Residencies, Internships and Fellowships
Dr. Rhee cares for both adult and childhood glaucomas. He has an interest in complex and high-risk cases, rare clinical syndromes, as well as the more common forms of glaucoma. Some of Dr. Rhee’s clinical research interests include the outcomes of both traditional and novel/advanced surgical procedures. Dr. Rhee is often credited as being one of the few early pioneers that ushered in a new era of the surgical management of glaucoma – what has now become known as minimally invasive glaucoma surgeries (MIGS). He was one of the first five surgeons in the world to perform the Trabectome procedure, which would later become recognized as the first MIGS procedure. He developed technique aspects for the procedure and his clinical outcomes research helped determine Trabectome’s place in our surgical armamentarium. Dr. Rhee is regarded as a key opinion leader in the surgical space and has often been first to bring new commercial technologies to the region or new investigational devices allowing early access to these technologies as part of FDA approved study protocols – e.g. first to perform Trabectome in New England and Northeast Ohio, first to implant commercially available iStent in New England, first to implant commercially available CyPass in Northeast Ohio, first to implant Hydrus device in Northeast Ohio (first as part of an FDA trial, later commercially available), first Glaukos G3 Supra in Northeast Ohio (FDA trial). Dr. Rhee has numerous publications evaluating these and other surgical techniques and technologies that impact for clinical practice.
Dr. Rhee is one of the few surgeons in the Midwest who also offers deep sclerectomy, an alternative to traditional glaucoma filtration surgery trabeculectomy. With the resources of the glaucoma service of UH Cleveland Medical Center, Dr. Rhee can offer the widest array of surgical procedures and implant devices available in the Midwest. Dr. Rhee has been included in the prestigious Best Doctors (Boston) since 2007 and has been recognized by Boston magazine as one of its “Best Doctors 2007-2008,” as well as Cleveland magazine since 2015.
Dr. Rhee has also contributed to our understanding of rare clinical syndromes, such as plateau iris, medication-induced (sulfonamide, corticosteroid, etc.), and idiopathic elevated episcleral venous pressure associated glaucoma. Dr. Rhee discovered that plateau iris syndrome is a familial condition and described the autosomal dominant inheritance pattern in 50 percent of affected individuals. He was one of the first to describe the rare condition of bilateral acute angle closure glaucoma that can be caused by the medication topiramate; Dr. Rhee went on to describe the only effective treatment for severe cases of topiramate-induced angle closure. Dr. Rhee has also furthered the knowledge base of medication-induced (sulfonamide, corticosteroid, etc.) and idiopathic elevated episcleral venous pressure associated glaucoma.

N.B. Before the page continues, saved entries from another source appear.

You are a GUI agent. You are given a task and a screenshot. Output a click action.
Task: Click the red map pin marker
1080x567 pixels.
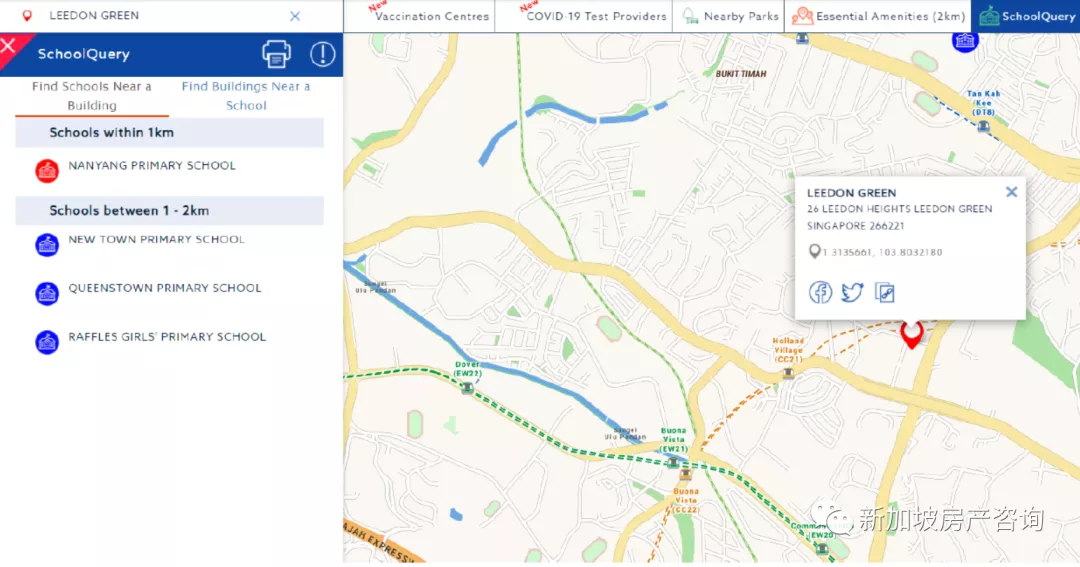910,334
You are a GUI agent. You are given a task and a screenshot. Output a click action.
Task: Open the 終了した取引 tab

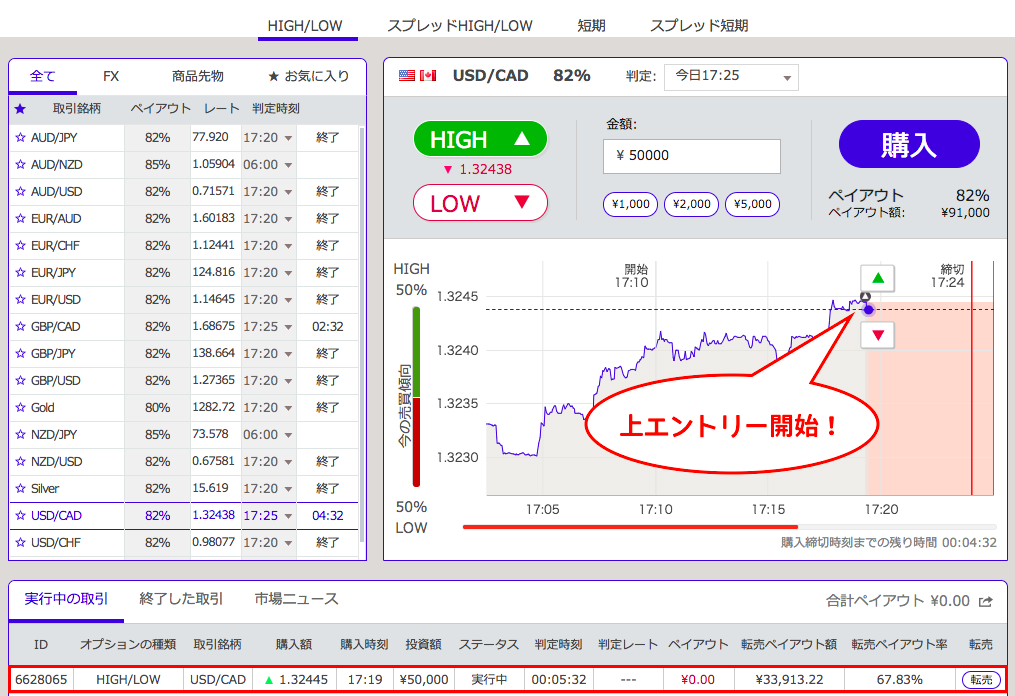tap(181, 599)
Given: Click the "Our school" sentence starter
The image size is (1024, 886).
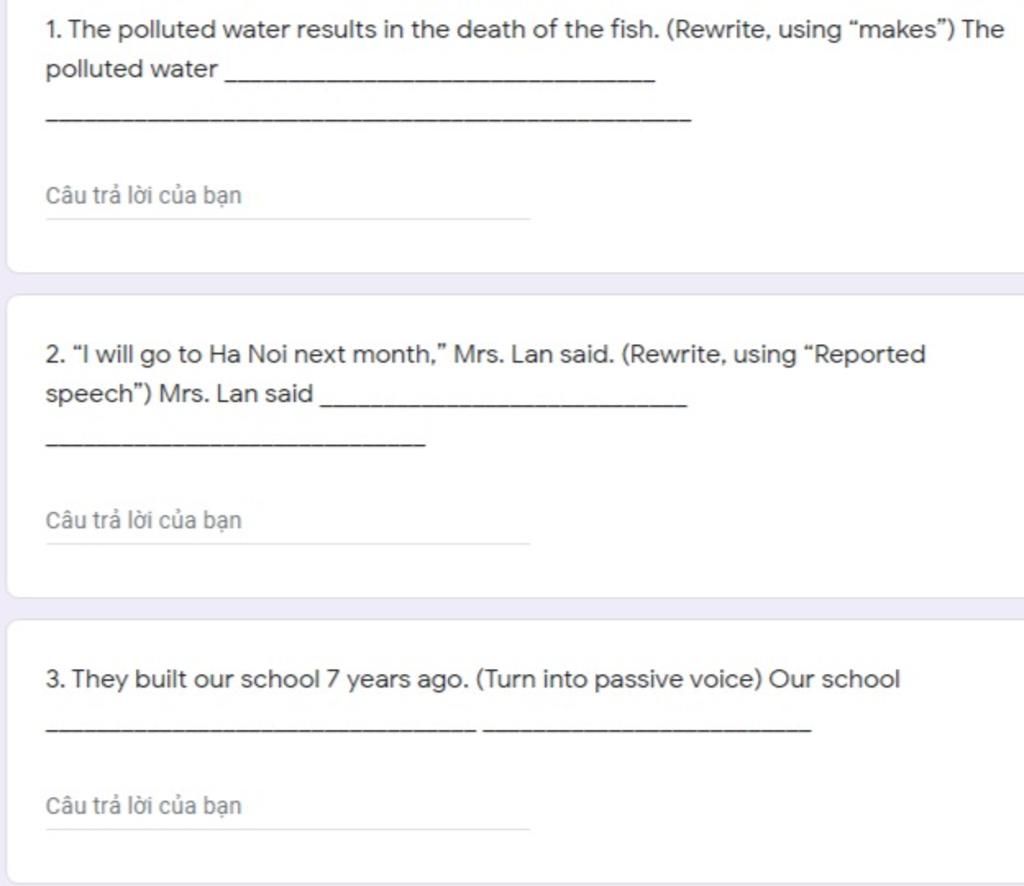Looking at the screenshot, I should [x=835, y=679].
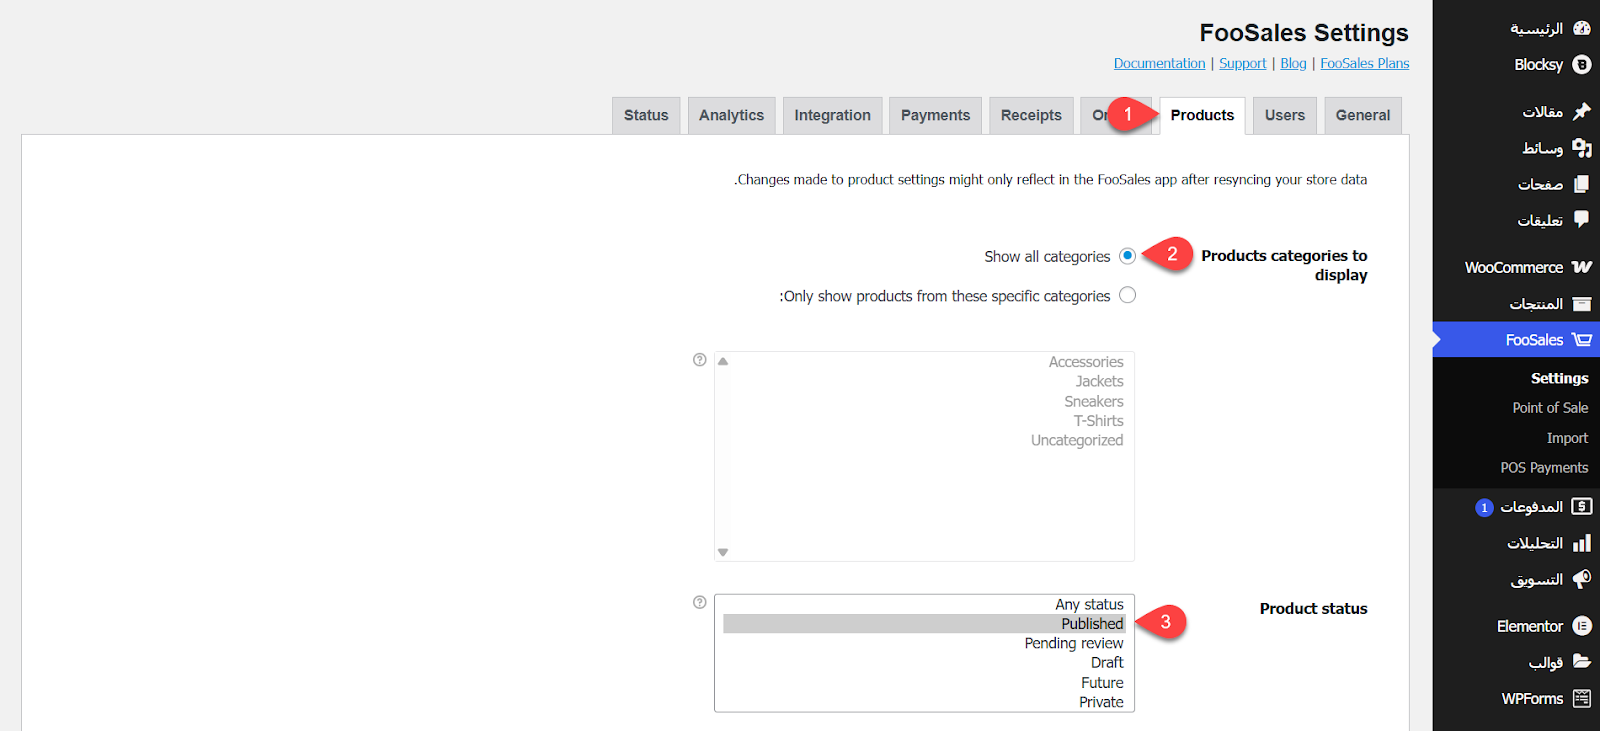Screen dimensions: 1600x731
Task: Click help icon beside categories list
Action: pyautogui.click(x=700, y=360)
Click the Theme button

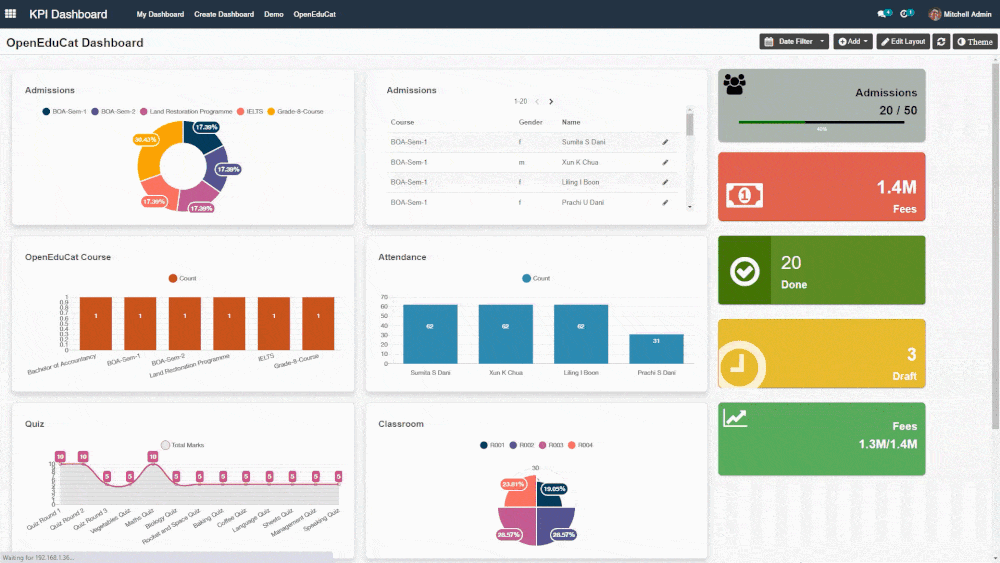[x=974, y=41]
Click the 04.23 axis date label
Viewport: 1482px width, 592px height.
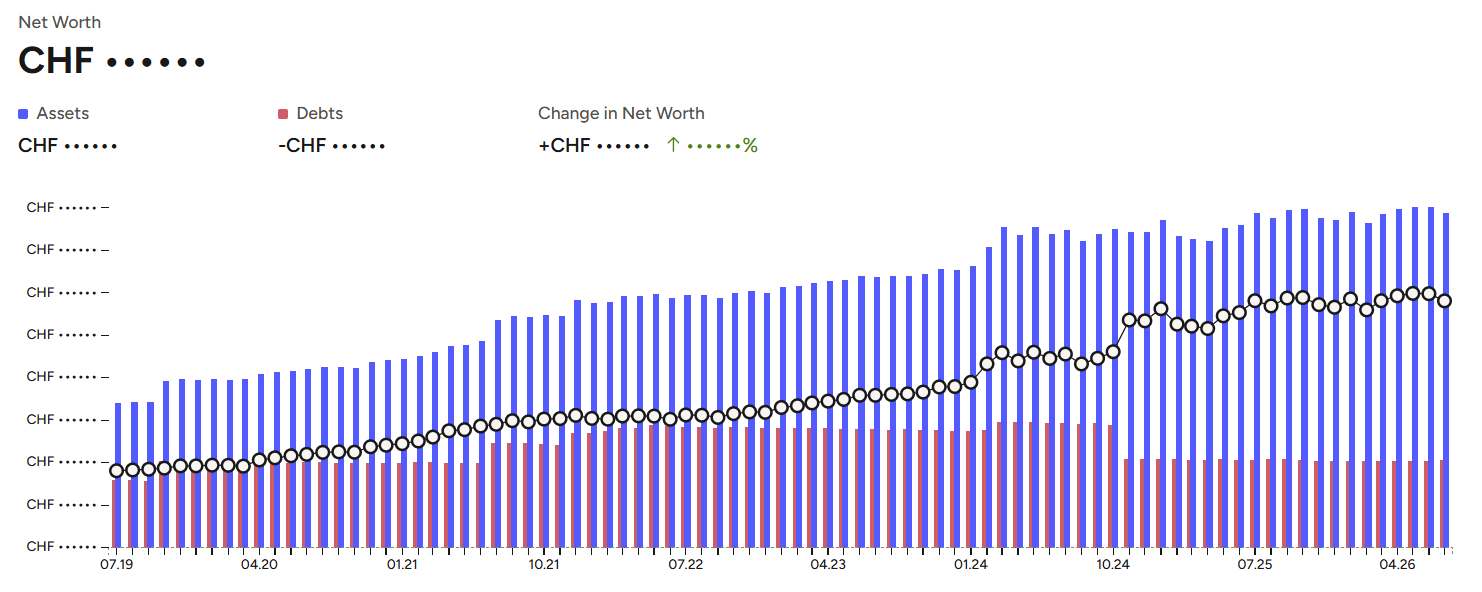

The UH Eye Institute glaucoma service participates in numerous FDA phase 3 device and implant studies to include sustained release medication platforms and novel microshunts to lower eye pressure.
At the UH Eye Institute, Dr. Rhee receives regional, national and international referrals of patients seeking his care or expertise. Dr. Rhee sees patients at UH Eye Institute’s main facility as well as our Landerbrook and Westlake satellites.